What to do →
Copy the data below line for line, without changing a character, and leave out the pictures.

Dataset records →
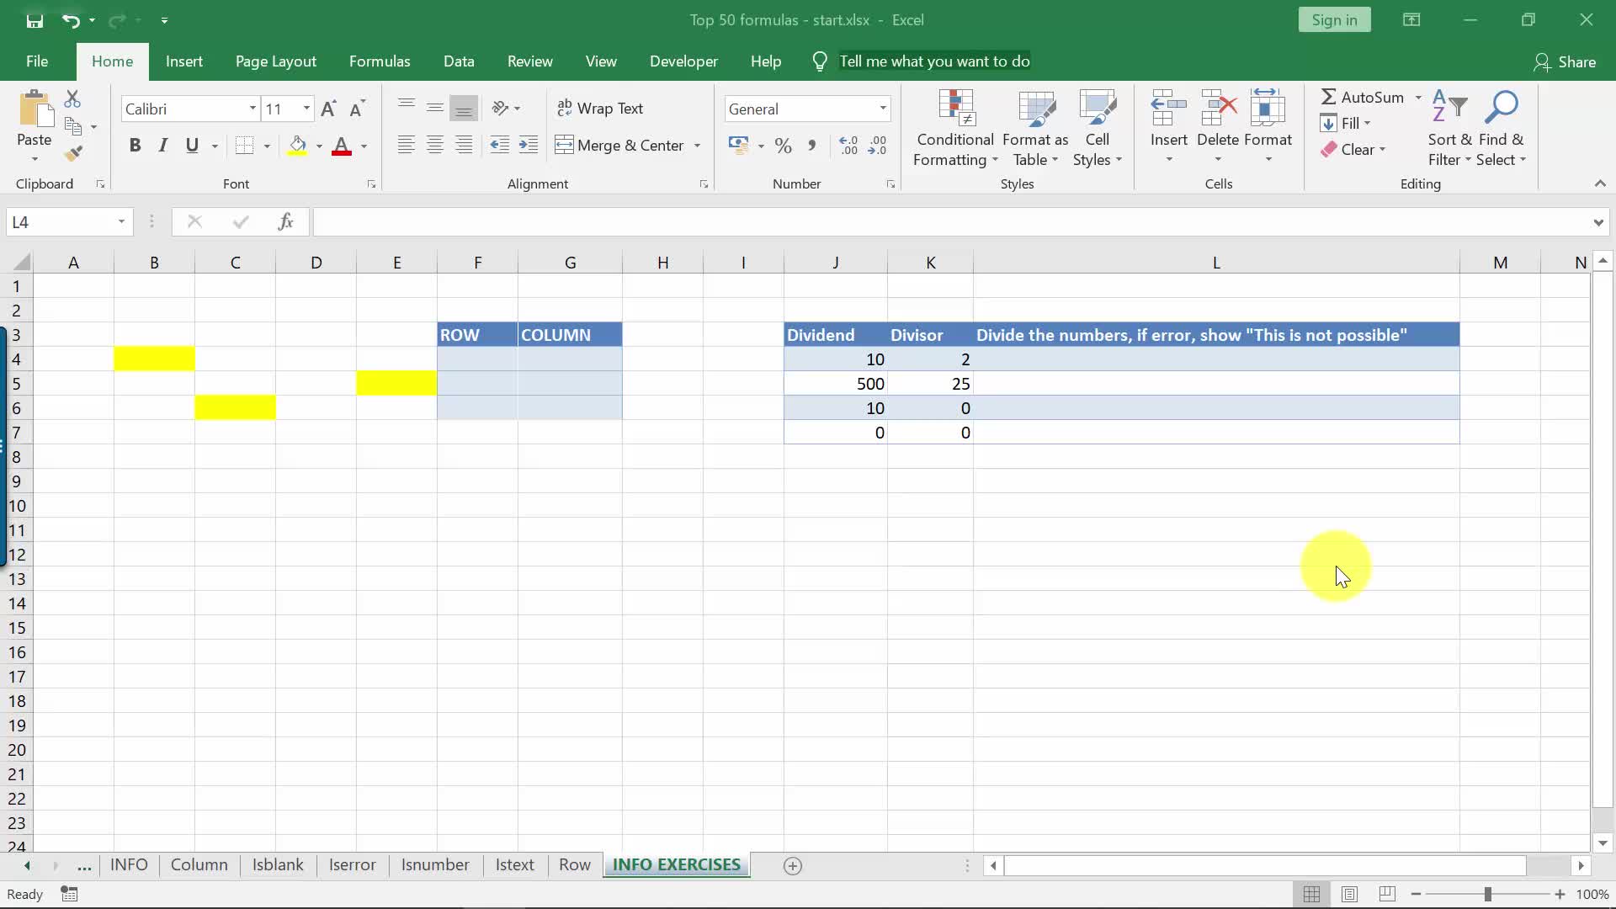Screen dimensions: 1616x909
Task: Toggle Italic formatting
Action: 163,146
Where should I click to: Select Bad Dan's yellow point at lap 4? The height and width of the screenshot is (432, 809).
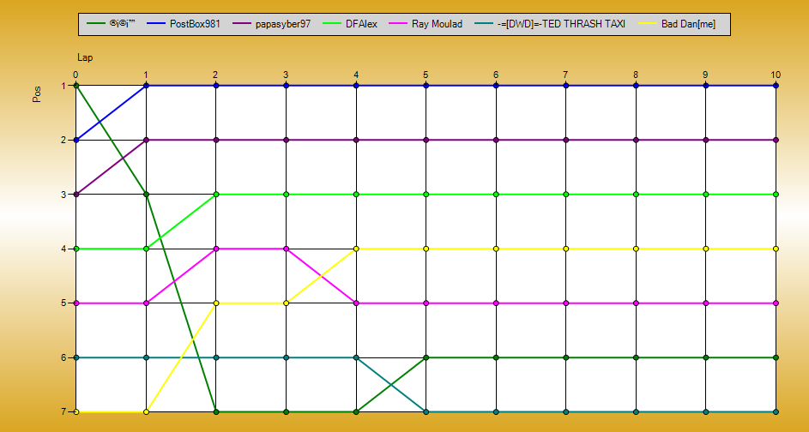click(x=356, y=249)
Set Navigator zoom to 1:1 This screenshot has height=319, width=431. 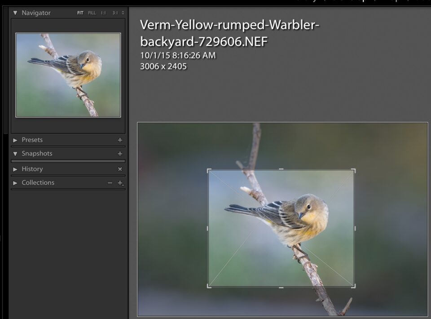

Response to this exercise →
Screen dimensions: 1616x909
Task: Toggle Italic formatting
Action: 163,146
Where should I click to: Select Bad Dan's yellow point at lap 4? The height and width of the screenshot is (432, 809).
click(x=356, y=249)
Set Navigator zoom to 1:1 This screenshot has height=319, width=431. 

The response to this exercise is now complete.